### INSTRUCTIONS FOR THE TASK
If a line in the data contains "blue", copy it out.

### DATA LISTING
■ ■ ■ ■ ■ ■ ■

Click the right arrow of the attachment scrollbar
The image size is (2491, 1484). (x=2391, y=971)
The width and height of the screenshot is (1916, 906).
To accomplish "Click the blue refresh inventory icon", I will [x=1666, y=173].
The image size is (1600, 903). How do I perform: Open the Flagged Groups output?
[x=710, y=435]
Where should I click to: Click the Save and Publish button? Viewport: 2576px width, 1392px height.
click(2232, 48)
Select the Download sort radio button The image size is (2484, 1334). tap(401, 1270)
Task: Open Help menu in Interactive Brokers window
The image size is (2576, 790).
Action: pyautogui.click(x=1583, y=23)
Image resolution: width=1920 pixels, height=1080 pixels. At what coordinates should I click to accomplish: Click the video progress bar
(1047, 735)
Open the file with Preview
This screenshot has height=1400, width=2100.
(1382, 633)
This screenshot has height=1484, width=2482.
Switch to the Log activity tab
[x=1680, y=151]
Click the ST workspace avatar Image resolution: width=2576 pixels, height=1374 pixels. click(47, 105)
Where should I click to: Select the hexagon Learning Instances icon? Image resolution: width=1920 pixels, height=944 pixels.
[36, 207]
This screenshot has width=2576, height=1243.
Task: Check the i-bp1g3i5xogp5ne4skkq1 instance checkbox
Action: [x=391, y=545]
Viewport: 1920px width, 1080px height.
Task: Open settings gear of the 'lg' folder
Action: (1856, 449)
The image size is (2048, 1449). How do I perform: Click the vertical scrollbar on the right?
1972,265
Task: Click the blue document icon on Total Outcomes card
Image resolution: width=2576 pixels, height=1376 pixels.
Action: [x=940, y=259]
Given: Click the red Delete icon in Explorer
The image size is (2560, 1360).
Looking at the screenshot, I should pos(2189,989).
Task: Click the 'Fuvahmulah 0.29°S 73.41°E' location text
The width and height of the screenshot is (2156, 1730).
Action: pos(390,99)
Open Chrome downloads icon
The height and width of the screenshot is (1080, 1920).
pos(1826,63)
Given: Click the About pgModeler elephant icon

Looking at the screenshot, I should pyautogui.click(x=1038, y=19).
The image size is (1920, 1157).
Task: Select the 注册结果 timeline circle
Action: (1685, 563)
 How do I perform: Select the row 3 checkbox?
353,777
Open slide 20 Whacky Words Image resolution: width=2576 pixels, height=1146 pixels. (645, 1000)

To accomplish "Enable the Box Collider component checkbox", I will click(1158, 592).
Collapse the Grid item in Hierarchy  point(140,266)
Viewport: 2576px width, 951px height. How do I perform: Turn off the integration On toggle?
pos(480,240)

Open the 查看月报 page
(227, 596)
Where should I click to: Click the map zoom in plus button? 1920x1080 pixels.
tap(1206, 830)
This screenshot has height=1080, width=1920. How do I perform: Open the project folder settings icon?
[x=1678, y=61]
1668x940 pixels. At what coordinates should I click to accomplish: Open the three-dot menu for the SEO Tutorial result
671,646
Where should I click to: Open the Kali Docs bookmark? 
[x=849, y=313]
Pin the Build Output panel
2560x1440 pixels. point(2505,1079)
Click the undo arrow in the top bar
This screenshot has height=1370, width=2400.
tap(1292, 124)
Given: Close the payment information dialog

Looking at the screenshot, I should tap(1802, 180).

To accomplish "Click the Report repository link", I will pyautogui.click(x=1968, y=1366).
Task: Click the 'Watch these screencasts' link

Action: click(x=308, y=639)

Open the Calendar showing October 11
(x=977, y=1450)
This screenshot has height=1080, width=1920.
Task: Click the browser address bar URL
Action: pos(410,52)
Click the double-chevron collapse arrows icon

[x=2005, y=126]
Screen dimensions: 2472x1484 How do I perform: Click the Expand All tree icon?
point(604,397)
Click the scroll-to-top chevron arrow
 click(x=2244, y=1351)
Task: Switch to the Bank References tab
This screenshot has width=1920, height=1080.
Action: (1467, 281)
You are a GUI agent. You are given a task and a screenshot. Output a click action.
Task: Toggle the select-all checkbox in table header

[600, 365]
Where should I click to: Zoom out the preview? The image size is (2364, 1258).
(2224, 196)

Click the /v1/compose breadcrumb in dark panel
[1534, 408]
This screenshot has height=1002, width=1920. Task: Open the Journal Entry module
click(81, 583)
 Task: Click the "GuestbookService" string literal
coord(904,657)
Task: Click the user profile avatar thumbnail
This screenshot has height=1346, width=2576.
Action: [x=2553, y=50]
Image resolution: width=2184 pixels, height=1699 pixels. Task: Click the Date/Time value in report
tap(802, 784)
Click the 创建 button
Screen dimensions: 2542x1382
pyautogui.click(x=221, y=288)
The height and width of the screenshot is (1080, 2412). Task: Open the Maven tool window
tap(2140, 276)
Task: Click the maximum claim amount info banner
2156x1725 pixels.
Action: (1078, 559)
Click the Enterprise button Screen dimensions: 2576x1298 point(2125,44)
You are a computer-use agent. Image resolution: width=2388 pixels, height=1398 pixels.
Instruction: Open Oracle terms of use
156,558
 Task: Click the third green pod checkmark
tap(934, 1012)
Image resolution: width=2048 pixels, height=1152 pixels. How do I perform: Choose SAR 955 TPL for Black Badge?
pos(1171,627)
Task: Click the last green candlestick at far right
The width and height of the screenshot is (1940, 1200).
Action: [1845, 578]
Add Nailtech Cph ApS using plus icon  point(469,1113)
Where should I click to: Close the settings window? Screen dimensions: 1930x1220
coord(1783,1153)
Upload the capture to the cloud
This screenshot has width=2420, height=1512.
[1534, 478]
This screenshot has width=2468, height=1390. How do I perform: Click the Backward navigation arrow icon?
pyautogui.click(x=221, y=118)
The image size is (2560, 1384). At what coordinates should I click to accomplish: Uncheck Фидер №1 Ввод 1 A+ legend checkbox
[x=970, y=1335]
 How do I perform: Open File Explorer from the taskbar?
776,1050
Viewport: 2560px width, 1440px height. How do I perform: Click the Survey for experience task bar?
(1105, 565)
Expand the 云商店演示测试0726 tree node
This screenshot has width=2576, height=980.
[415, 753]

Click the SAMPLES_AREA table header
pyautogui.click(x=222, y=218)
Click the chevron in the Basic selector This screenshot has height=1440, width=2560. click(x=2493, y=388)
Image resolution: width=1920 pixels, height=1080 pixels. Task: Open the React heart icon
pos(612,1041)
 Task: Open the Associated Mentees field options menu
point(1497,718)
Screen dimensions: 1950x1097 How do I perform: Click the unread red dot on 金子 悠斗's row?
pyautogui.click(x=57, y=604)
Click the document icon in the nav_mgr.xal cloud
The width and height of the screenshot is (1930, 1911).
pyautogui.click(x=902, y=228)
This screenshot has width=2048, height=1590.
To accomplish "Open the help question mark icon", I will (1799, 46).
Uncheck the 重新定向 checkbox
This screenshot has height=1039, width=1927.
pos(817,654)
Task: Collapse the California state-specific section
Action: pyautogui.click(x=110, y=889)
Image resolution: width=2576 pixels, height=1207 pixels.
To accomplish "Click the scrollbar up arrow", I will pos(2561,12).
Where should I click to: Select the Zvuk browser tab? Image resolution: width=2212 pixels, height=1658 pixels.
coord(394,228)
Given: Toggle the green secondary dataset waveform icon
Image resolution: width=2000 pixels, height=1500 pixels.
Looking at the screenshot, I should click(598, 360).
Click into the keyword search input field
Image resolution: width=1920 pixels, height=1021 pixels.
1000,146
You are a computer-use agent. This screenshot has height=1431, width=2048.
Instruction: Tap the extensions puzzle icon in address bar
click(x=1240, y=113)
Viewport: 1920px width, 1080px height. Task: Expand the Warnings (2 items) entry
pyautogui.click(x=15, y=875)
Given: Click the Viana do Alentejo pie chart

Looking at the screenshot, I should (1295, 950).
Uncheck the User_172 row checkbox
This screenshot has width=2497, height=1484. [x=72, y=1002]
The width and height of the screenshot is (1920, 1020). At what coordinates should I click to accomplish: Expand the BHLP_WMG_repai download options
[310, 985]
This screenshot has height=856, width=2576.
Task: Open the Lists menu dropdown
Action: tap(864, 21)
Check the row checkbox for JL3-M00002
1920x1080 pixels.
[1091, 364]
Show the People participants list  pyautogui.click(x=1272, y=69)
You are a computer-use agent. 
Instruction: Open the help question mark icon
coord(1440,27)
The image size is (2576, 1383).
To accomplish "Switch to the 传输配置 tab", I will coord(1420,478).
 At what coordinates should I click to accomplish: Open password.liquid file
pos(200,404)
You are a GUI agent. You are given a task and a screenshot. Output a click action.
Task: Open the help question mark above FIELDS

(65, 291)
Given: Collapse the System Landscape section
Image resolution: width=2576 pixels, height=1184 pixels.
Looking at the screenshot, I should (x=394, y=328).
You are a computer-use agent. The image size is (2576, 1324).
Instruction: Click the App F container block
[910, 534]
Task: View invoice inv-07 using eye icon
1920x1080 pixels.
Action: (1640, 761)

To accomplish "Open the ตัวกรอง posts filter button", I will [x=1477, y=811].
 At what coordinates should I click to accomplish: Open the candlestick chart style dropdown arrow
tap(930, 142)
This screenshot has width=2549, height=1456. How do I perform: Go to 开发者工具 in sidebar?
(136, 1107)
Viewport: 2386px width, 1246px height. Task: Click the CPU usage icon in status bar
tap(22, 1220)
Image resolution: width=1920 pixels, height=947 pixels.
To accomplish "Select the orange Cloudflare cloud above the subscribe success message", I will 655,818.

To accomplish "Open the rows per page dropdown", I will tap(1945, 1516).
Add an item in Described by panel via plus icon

■ ■ ■ ■ ■ ■ ■

### YOUR RESPONSE
To accomplish "Click the blue refresh inventory icon", I will [x=1666, y=173].
Task: Click the blue document icon on Total Outcomes card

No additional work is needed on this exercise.